The huge backlog of cases at the U.S. Department of Veterans Affairs is one of the most shameful — and under covered — scandals of the last decade.

As recently as March, nearly a quarter million veterans had waited more than a year for action on their disability claims. That backlog is now disappearing. It’s down 34 percent since March.

At the current pace, the backlog of getting help for veterans who earned and deserve it could be eliminated by next year, the Center for Investigative Reporting reported this week.

How did it happen? They listened to the tech people, says Craig Newmark, who writes at CraigConnects. One of the first steps was to get rid of all the paper and digitize everything.

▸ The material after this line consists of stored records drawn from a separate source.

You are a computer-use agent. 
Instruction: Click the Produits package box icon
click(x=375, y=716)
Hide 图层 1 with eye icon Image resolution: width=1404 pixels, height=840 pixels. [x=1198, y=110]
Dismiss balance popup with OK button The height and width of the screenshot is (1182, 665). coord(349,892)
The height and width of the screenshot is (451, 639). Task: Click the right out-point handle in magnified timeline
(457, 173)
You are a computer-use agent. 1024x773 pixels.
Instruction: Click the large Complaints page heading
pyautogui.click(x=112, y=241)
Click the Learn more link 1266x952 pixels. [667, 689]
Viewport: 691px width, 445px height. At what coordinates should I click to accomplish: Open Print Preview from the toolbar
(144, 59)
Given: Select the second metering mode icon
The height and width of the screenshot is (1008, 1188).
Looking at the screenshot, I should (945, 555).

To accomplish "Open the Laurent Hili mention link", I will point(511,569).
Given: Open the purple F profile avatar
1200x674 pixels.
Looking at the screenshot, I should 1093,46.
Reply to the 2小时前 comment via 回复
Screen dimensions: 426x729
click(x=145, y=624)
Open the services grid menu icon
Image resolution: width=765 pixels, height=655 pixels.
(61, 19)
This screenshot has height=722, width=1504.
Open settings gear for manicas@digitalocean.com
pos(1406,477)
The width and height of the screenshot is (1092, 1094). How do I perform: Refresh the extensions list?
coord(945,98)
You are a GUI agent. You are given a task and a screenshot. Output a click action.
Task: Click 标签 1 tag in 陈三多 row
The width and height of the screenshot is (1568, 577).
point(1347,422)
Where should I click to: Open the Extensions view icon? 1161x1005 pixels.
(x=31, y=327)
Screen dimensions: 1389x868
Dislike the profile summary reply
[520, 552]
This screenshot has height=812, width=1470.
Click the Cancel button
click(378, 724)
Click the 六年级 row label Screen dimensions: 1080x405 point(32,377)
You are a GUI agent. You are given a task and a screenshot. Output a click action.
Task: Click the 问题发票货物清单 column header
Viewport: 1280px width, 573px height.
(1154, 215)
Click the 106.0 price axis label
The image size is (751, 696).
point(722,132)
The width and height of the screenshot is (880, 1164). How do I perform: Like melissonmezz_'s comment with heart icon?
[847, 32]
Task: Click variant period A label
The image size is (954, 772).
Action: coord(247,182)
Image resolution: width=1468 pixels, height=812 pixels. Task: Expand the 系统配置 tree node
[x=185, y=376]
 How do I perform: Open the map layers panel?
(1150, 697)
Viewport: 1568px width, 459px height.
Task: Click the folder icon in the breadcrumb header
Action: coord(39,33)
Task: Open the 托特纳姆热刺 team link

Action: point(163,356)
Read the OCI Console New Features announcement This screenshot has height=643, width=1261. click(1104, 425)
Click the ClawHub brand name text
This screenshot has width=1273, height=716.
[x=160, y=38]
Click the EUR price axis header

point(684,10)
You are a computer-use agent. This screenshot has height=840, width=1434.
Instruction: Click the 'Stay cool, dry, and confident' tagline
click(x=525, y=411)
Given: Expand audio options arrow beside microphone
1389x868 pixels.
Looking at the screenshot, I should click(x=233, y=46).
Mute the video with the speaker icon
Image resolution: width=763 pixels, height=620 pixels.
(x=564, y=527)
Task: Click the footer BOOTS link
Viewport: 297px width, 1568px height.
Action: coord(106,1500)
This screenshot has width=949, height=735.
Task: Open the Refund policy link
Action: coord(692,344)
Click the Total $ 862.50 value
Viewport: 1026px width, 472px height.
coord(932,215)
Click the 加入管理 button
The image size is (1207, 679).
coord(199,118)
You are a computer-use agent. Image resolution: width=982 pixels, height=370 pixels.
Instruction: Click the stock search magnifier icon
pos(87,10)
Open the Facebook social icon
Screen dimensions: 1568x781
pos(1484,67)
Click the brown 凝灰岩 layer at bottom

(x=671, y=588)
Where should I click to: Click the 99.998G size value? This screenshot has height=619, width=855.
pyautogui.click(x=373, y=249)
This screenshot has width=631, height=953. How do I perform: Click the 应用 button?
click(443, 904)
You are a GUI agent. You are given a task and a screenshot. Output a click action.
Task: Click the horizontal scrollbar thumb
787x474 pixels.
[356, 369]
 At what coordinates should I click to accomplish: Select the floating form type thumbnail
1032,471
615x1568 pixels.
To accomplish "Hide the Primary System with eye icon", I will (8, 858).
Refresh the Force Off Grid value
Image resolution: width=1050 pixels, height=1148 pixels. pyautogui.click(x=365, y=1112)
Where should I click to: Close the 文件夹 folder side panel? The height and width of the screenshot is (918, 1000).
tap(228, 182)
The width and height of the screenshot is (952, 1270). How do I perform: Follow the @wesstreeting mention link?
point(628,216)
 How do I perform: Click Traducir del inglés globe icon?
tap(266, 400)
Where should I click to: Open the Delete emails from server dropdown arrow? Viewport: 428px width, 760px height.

They’re still in the process of scanning paper documents, but at least it doesn’t look like this at one VA office anymore.

CraigConnects.com

That also made it easier to take claims and spread them around the VA system, including the VA in Minnesota, where the caseload subsequently went up — and so did the wait times, temporarily — while the larger backlog shrunk, the Pioneer Press reported this week.

“They’re knocking out cases left and right,” David Culmer, the American Legion’s service director in Los Angeles, told the Center for Investigative Reporting.

In his area, the typical time veterans have been waiting fell from 421 days in March to 198 days in late October. Still, there’s a need for more technology and a little common sense. The VA and the Pentagon developed separate systems for maintaining health records.

When the VA needs to see a service member’s records — they can be 1,000 pages — they have to be printed out and mailed. It can take four months for one file in the Navy to be printed and sent to the VA, so a claim can be evaluated. One industry source calls the situation “ludicrous,” according to NextGov.